Piotr Matela, który pełnił rolę pierwszego trenera w meczu z Dynamo Kazań, komentuje przebieg środowego pojedynku.

Policzanki przegrywały pierwszą partię 5 punktami, jednak wróciły do gry i zwyciężyły końcówkę na przewagi. 

- Brawo dla dziewczyn, szczególnie za pierwszą i trzecią partię. W obu setach przegrywaliśmy, a udało nam się wrócić do gry. Duża szkoda, że nie zwyciężyliśmy trzeciej odsłony. Prawda jest taka, że kiedy odpaliliśmy swoją grę i przycisnęliśmy Kazań, to byliśmy w stanie wygrać. Były fragmenty, w których podbijaliśmy dużo piłek w obronie, graliśmy dobrze taktycznie – mówi.

Policzanki wyrównaną walkę przeplatały ze słabszymi momentami na boisku, wtedy Dynamo punktowało seriami. 

- Mieliśmy bardzo duże problemy z przyjęciem, co było widoczne gołym okiem. Staraliśmy się to jakoś łatać i grać dalej, ale nie ma co ukrywać, po drugiej stronie siatki nie stały byle jakie zawodniczki. Kiedy odrzuciły nas od siatki, to gra na wysokiej piłce z tak wysokimi siatkarkami stanowi duży problem – dodaje. 

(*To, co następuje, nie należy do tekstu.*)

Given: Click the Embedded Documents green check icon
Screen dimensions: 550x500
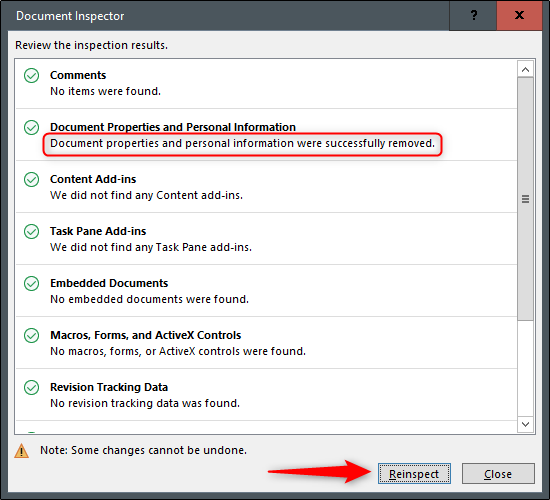Looking at the screenshot, I should [x=32, y=283].
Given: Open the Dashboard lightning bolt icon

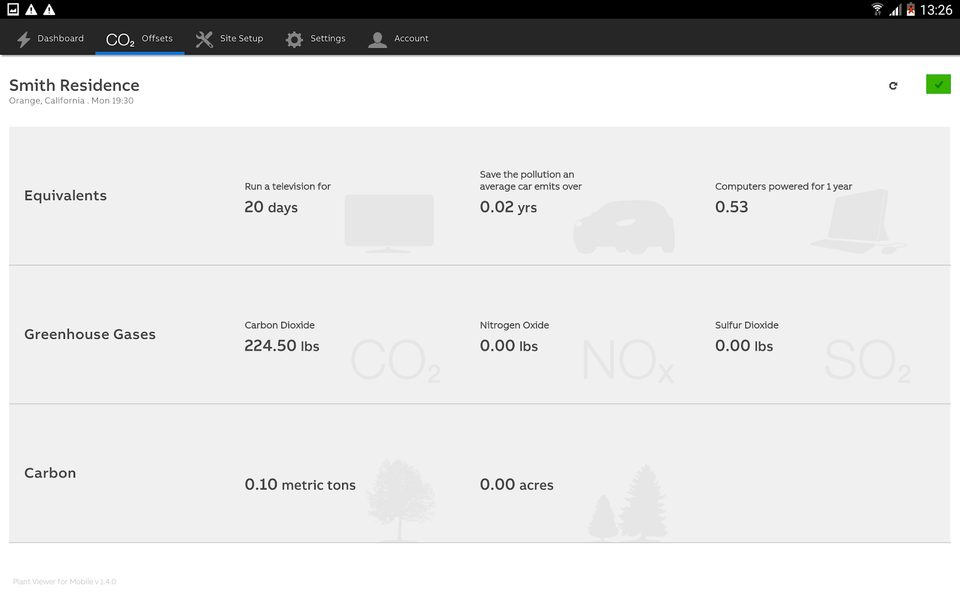Looking at the screenshot, I should (x=24, y=39).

W trzeciej odsłonie policzanki przegrywały 1:9, jednak doprowadziły do zaciętej końcówki, którą przegrały do 23. 

- Jest pewien niedosyt, bo jak się wychodzi na parkiet, to po to, żeby zwyciężyć. Widać było po dziewczynach, że żałują porażki w tej partii. Z drugiej strony, odrobić tak wysoką stratę z Dynamo to też jest sztuka, dlatego brawo dla dziewczyn – zaznacza.